# Walt Mossberg reviews the new Roamio



## apw2607 (Nov 17, 2012)

Including a review of a early release of the stream out the house feature

http://allthingsd.com/20130820/new-roamio-tivo-on-the-go/


----------



## slowbiscuit (Sep 19, 2006)

So protected content can't be streamed outside of the home, I take it? This will screw over anyone on TWC, Cox, etc. that wants this feature. But given how crappy it looked in his review, might not be worth it anyway.


----------



## Bryan Lyle (Feb 6, 2002)

Right. The chances of channels like HBO streaming outside your home are almost 0.


----------



## jjd_87 (Jan 31, 2011)

Bryan Lyle said:


> Right. The chances of channels like HBO streaming outside your home are almost 0.


Wouldn't the program be better streaming off of HBOGo anyway?


----------



## zalusky (Apr 5, 2002)

jjd_87 said:


> Wouldn't the program be better streaming off of HBOGo anyway?
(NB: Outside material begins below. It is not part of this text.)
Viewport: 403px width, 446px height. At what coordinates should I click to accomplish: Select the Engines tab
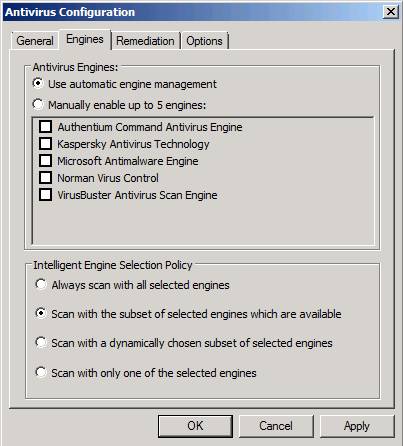tap(85, 40)
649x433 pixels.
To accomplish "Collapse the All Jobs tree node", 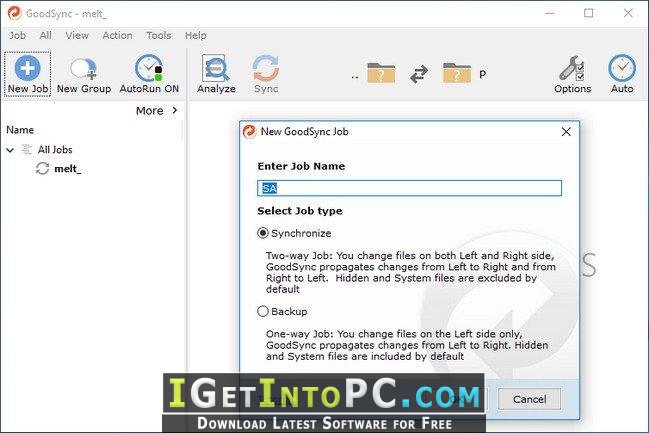I will pos(10,150).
Exactly why stream out of your home on a slower pipe when you can directly on a faster pipe.

HBO and the rest just needs to start allowing non cable subscriptions.


----------



## slowbiscuit (Sep 19, 2006)

jjd_87 said:


> Wouldn't the program be better streaming off of HBOGo anyway?


What about your protected content recordings? Does this change your mind?

It's not about live TV, or VOD...


----------



## jjd_87 (Jan 31, 2011)

slowbiscuit said:


> What about your protected content recordings? Does this change your mind?
> 
> It's not about live TV, or VOD...


What do you mean protected content recordings? HBOGo pretty much carries everything HBO has to offer.


----------



## trip1eX (Apr 2, 2005)

zalusky said:


> Exactly why stream out of your home on a slower pipe when you can directly on a faster pipe.
> 
> HBO and the rest just needs to start allowing non cable subscriptions.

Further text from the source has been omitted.